Malta, paraíso para submarinistas

Malta paraíso submarinistas

Ya se sabe que se puede tener todo, pero la clave está en maximizar las virtudes y minimizar los defectos. En Malta parecen haber asumido esto al pie de la letra y si sus playas no nada del otro mundo (pequeñas y de piedras casi todas), en cambio han apostado por basar el turismo en su rica y turbulenta historia, en las estancias para aprender inglés y en la oferta para submarinistas.

Curiosamente, esos tres aspectos están relacionados. Como sabrán, el archipiélago maltés, que era la sede de la orden de caballería homónima, cayó en manos de Napoleón por un breve tiempo antes de que la flota de Nelson lograra echarlos. Y desde entonces ese pedazo de tierra en medio del Mediterráneo quedó bajo la influencia británica, que la convirtió en una fortaleza.

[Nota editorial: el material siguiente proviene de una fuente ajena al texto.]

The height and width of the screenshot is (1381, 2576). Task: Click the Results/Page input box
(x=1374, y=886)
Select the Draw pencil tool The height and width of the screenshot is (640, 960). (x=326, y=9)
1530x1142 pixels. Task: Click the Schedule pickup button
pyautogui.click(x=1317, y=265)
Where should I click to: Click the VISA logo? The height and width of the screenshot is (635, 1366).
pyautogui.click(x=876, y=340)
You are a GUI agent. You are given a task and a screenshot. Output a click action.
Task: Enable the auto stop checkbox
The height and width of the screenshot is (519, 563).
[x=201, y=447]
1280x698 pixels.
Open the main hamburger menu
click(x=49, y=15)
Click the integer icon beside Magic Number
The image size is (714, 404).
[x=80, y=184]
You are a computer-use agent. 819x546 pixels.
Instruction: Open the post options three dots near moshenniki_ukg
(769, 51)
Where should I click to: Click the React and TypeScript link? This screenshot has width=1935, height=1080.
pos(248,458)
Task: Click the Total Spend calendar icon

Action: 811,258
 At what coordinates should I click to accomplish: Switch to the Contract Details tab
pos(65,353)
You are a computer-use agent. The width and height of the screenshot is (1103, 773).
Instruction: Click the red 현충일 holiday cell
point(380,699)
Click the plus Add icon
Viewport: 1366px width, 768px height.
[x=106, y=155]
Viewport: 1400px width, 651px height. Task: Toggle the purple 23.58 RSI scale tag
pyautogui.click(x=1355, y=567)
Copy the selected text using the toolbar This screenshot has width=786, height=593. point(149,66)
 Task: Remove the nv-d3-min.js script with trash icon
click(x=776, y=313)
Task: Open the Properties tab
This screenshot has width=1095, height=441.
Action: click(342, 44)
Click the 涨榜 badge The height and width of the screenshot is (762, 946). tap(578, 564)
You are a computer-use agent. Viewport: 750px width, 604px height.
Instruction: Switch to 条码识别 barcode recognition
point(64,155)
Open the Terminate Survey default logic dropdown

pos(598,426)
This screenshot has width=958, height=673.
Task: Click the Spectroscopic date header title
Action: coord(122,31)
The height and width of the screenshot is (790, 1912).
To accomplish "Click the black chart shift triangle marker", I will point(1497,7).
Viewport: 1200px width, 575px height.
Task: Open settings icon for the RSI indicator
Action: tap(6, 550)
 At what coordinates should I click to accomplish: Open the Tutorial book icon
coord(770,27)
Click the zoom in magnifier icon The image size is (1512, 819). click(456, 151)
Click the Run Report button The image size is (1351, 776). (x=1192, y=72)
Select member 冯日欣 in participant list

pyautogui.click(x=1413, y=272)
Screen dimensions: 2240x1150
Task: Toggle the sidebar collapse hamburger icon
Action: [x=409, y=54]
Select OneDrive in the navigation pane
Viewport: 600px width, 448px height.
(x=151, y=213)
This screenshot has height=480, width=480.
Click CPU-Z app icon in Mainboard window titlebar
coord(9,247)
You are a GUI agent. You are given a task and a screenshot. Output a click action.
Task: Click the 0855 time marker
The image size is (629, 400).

Durante la Segunda Guerra Mundial, la Luftwaffe alemana la sometió a intensos bombardeos durante dos años porque los aviones de la RAF, a su vez, dificultaban el aprovisionamiento por mar del Afrika Korps. Malta resistió pero fruto de aquellos combates fue el derribo de un millar de aparatos, que ahora descansan en los fondos marinos de los alrededores de las islas. Y junto a ellos cayeron también algunos barcos.

Esta concentración de pecios es un filón para los aficionados al submarinismo y las autoridades turísticas locales lo saben, de ahí que la hayan incrementado constantemente con hundimientos intencionados que incrementan el abanico de posibilidades, dado que la mayoría de los históricos están a demasiada profundidad para ser visitados. Por supuesto, para hundir una nave se exige una serie de condiciones con vistas a proteger el medio ambiente, tales como sacar previamente todo componente contaminante o hacerlo fuera de los lugares que gozan de protección como las reservas marinas y servir de punto de fijación para que crezcan los corales con toda la flora y fauna que implican alrededor.

Un buceador que llegue a Malta podrá elegir entre un centenar de sitios donde practicar su afición favorita, con la ventaja de que suele haber buena visibilidad hasta 30 metros. Los más destacados en la isla principal son Punta Delimara (Marsaxlokk) y Punta Marfa (Cirkewwa); en las inmediaciones de la primera se encuentra el bombardero Bristol Blenheim, mientras que en la segunda se puede bucear por el remolcador Rozi o la patrullera P29.

Sin salir de la isla, en St. Paul está otro avión, un Beaufighter, derribado en 1943, así como el navío Imperial Eagle, hundido en 1999 y famoso por una estatua de Cristo que se colocó al lado. Uno de los pecios más populares es el del Um el Faroud, petrolero hundido en 1979 en Wied el Zurrieq, al sureste insular. Y en la propia Valletta, apenas a un centenar de metros de tierra, yace el HMS Maori, buque naufragado en 1942.

En Gozo merecen la pena Fungus Rock (Dwejra) y Punta San Dimitri; cerca de Dwejra están Fungus Rock y la Roca del Cocodrilo, llamada así por su forma de reptil. Por último, en Comino cabe destacar las cuevas de Santa Marija (en la foto), atravesadas por túneles submarinos, y el dragaminas P31.

Todos están a profundidades inferiores a 45 metros y son de fácil accesibilidad, sin dificultades técnicas.